Por supuesto, siempre debe considerarse la hipótesis de una intervención directa o indirecta de la embajada de marras. En casos anteriores y similares, como el proceso 8.000 o el más reciente de una antigua presentadora de la televisión amante de grandes capos del narcotráfico, la intervención directa de la embajada gringa es evidente. Cuestión ésta que en manera alguna debe sorprender: los Estados Unidos tienen aquí soldados, mercenarios y asesores participando directamente en el conflicto armado, imponen sin miramientos diplomáticos sus puntos de vista –TLC, por ejemplo–, su embajador se permite hacer sugerencias al gobierno que más parecen órdenes, las empresas estadounidenses actúan aquí casi con patente de corzo –sólo que, para mayor vergüenza nacional, quien autoriza la piratería no es Washington sino Bogotá–. Si el embajador funciona realmente como un virrey, ¿resultaría extraño que su larga mano no intervenga en los asuntos importantes que ocurren en este país? La famosa “teoría de la conspiración”, por lo general, ayuda poco en los análisis, pero en este caso y con relación al papel del gobierno de Estados Unidos puede asegurarse que su intervención no ofrece dudas. Otra cosa diferente será explicar los motivos concretos y las formas específicas de tal intervención. Entonces, sí hay campo propicio para alimentar especulaciones e imaginarse siempre lo peor con buenas probabilidades de no equivocarse.

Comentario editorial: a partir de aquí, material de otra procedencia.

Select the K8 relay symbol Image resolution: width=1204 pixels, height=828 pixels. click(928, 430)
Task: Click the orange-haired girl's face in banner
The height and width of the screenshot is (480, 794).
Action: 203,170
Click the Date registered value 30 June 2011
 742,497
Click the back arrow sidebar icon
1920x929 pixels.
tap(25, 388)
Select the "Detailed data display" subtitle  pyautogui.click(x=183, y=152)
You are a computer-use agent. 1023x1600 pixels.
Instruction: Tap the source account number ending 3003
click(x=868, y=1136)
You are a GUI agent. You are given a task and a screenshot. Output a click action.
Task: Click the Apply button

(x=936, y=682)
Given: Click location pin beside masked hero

No faltan quienes ya señalan que todo este proceso contra los parlamentarios terminará como otros similares. O sea, que se confirmará nuevamente que en este país la ley sigue siendo para los de ruana, que la cuestión de fondo no se va a tocar y que el sistema puede tranquilamente sacrificar a algunos para salvar a los importantes. En efecto, si se trata de juzgar el narcotráfico y con mayor motivo el fenómeno del paramilitarismo habría que empezar por encausar a quienes desde las más altas instancias del poder consintieron por décadas lo primero y alentaron sin tapujos lo segundo. Habría que establecer quiénes se han beneficiado del comercio ilegal de sustancias psico activas, qué papel han jugado esas fortunas en la economía legal del país y cómo desde esas posiciones de fuerza el narcotráfico ha impregnado el tejido social de la nación sin que desde el gobierno se hiciera nada efectivo y sincero para evitarlo. Lo mismo se podría decir de las bandas armadas de civiles que han asolado campos y ciudades con la connivencia de las mismas autoridades y en cuyo financiamiento no solo participa el narcotráfico sino también ganaderos, comerciantes, campesinos acomodados y mucha gran empresa local, mucha multinacional que han confiado a estas huestes la “solución” de sus problemas de seguridad, acaparamiento de tierras, desplazamiento de sus legítimos propietarios o la física eliminación de los líderes sociales y sindicales que persisten en defender sus derechos. Ninguno de ellos se va sentar en el banquillo de los acusados. Ninguno de los responsables importantes del delito será jamás interrogado y menos condenado. A fin de cuentas, el sistema no se ha diseñado para otra cosa que mantener sus privilegios.
Por supuesto, los acusados son culpables, a juzgar por las pruebas que obran en su contra. Existe además una convicción moral generalizada de que es así y no de ahora sino desde hace años. No es un secreto para nadie que la misma acusación puede hacerse a muchos más y que los crímenes que se juzgan tienen como primera y principal culpable a una clase dirigente en cuyas filas resulta difícil encontrar hoy dirigentes que puedan decir con sinceridad que siempre se ha opuesto al paramilitarismo y siempre han combatido el rol siniestro de los dineros negros en la economía y la política. Tampoco son demasiados los que pueden sostener, sin sonrojarse, que no se han beneficiado directamente de lo uno y lo otro. Ésa es la medida de la descomposición del país y, al mismo tiempo, la dimensión de reto para quienes buscan construir un país diferente. Ésa es parte de la herencia que reciben.